WHAT IS NEEDED: Go through the data below and copy each line that includes "coordinates".

[SUPPLIED RECORDS]

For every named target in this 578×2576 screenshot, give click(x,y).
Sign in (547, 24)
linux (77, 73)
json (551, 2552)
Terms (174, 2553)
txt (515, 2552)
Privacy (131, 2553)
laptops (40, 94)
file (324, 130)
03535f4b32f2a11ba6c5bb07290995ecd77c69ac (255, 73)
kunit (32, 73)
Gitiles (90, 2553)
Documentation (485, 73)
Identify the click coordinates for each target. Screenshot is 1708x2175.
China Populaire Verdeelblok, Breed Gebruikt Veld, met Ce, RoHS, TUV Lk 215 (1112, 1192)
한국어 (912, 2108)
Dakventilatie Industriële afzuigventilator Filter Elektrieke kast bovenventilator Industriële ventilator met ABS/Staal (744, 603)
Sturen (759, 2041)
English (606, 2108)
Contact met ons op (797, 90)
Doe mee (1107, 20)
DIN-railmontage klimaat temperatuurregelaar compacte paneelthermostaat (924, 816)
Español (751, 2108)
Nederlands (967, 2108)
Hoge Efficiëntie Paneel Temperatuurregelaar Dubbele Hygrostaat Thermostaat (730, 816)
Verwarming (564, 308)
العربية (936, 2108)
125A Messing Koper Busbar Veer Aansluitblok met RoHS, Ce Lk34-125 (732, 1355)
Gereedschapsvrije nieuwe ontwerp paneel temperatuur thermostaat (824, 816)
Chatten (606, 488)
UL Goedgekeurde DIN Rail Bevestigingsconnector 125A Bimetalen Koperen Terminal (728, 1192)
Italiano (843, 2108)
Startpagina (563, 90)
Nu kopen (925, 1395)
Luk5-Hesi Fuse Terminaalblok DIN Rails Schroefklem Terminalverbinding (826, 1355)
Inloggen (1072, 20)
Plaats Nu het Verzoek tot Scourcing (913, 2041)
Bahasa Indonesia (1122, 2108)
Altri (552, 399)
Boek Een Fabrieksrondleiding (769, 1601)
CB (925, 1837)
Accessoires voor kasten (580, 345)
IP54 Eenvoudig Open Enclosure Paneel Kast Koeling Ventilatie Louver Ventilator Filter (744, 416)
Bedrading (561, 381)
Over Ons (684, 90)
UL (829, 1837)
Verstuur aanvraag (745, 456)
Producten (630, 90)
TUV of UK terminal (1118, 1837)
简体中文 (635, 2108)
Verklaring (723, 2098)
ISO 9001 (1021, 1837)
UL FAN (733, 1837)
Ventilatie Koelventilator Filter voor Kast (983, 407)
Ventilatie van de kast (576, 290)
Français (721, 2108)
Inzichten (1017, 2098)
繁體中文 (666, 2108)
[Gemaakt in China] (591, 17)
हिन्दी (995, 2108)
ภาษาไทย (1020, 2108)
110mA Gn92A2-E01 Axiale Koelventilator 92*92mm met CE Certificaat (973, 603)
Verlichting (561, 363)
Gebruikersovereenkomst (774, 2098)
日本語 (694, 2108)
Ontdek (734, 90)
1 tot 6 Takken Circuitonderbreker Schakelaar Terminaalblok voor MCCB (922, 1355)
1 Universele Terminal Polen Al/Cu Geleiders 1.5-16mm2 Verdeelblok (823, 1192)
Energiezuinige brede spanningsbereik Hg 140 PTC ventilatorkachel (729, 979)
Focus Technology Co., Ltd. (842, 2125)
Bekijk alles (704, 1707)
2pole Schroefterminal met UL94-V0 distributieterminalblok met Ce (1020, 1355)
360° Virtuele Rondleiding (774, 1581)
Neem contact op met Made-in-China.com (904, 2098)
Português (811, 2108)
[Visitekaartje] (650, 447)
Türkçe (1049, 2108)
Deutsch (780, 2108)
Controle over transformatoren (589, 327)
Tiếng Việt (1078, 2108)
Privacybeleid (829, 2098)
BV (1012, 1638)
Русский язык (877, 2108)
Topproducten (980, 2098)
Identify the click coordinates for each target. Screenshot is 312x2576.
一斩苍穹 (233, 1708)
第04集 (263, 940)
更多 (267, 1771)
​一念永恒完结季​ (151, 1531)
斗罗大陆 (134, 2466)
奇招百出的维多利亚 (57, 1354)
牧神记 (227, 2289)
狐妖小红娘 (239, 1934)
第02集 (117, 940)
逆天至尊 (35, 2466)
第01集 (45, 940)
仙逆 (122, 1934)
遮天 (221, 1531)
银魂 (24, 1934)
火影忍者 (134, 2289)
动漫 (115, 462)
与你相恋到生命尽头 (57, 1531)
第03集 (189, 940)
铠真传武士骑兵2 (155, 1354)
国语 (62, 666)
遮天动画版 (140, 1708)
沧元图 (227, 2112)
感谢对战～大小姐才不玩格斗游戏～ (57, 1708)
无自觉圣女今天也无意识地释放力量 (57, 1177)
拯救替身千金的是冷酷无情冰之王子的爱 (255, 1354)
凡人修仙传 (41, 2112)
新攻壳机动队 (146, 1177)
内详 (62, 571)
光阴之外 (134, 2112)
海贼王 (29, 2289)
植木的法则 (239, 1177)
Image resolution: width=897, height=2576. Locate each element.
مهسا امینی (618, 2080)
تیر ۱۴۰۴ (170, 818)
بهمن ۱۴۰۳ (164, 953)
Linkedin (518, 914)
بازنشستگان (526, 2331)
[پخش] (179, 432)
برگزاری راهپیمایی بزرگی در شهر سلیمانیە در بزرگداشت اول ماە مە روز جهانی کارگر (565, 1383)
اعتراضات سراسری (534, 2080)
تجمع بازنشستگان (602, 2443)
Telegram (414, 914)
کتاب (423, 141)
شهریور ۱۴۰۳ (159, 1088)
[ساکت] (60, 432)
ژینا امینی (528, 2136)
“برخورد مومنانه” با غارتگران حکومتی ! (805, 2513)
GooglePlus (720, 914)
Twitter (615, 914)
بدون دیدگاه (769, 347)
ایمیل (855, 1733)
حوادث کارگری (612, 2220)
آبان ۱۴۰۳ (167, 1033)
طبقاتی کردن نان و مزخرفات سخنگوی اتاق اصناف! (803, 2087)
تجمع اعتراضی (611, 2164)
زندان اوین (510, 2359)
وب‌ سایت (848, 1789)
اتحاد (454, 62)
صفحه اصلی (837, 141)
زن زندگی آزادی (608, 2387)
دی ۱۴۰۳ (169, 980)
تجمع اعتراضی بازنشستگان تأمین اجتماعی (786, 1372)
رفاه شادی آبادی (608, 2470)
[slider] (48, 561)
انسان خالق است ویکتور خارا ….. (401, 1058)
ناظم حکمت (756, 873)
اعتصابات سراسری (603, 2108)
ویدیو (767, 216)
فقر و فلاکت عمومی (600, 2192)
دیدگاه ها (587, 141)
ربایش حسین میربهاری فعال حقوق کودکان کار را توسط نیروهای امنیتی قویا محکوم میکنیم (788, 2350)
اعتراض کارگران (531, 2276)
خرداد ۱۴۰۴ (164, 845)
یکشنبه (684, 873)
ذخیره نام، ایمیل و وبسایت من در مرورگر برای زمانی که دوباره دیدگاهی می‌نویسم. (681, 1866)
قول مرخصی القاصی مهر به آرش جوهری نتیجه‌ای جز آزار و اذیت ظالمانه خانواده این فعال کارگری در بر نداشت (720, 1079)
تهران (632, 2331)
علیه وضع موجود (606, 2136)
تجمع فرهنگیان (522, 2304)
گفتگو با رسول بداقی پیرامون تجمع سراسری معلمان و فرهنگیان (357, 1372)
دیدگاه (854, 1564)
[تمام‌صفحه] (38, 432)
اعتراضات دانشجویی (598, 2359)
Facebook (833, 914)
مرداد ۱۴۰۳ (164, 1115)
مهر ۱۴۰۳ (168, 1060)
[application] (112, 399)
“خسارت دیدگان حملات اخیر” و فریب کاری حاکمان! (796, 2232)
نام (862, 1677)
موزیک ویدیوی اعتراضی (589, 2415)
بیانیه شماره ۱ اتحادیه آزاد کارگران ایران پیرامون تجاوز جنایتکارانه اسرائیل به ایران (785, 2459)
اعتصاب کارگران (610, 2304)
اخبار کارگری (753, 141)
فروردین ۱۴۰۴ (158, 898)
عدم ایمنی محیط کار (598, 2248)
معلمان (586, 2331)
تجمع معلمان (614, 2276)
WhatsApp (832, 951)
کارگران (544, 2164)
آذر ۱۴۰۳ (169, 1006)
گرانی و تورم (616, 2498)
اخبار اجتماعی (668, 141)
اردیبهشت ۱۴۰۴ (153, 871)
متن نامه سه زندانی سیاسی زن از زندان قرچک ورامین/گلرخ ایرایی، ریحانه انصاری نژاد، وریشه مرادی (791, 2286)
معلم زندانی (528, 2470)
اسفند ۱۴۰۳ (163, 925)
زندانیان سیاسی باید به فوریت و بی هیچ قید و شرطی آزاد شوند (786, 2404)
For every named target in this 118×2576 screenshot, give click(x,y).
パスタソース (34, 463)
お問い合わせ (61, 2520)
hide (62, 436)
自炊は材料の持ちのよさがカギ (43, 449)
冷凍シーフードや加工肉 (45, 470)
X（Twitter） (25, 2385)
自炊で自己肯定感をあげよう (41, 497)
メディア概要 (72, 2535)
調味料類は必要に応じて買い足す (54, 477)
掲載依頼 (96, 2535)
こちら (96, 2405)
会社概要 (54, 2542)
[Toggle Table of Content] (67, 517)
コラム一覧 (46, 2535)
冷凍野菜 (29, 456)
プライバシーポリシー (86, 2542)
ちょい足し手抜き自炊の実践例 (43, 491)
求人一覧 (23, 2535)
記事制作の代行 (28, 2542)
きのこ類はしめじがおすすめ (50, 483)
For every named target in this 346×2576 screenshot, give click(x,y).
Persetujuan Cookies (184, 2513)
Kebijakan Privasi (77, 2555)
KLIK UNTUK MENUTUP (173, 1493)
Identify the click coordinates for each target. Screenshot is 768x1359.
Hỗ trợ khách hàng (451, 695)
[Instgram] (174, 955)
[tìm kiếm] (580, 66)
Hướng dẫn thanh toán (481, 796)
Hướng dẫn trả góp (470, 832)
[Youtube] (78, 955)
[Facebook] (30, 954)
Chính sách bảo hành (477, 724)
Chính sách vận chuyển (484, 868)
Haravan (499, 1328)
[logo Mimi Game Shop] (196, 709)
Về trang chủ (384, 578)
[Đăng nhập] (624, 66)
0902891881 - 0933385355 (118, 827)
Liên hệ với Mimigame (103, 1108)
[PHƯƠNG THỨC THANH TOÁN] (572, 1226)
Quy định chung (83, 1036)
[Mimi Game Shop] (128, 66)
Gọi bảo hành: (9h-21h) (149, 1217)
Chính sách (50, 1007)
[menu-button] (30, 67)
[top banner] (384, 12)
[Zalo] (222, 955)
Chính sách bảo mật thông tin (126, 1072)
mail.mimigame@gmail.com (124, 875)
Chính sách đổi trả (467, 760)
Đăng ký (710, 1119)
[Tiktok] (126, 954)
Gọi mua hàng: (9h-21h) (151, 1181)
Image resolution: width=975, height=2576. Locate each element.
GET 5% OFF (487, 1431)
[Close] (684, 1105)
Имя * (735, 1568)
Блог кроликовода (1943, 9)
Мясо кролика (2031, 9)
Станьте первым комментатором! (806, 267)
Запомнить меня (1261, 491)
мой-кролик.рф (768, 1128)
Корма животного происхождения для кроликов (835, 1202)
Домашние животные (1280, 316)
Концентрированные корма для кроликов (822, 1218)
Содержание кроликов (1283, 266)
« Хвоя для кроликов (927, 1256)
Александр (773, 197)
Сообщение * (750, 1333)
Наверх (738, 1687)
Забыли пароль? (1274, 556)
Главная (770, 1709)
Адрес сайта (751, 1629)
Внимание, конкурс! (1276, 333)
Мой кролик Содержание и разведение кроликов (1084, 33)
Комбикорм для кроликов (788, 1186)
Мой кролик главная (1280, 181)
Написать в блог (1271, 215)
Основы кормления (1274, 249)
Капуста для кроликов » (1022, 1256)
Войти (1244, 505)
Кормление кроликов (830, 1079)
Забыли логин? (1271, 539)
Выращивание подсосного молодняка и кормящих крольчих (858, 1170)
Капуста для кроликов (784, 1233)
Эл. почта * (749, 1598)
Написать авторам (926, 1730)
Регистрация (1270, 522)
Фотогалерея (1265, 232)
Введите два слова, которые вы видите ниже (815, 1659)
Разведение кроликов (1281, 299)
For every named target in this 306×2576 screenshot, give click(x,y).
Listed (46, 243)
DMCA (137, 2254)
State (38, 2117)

[/SUPPLIED RECORDS]

TASK SOLUTION:
Identify the click coordinates for each target. Screenshot is 1708x2175.
Identify the click coordinates for each target. Screenshot is 312x2576.
Identify the click coordinates for each target. Screenshot is 768x1359.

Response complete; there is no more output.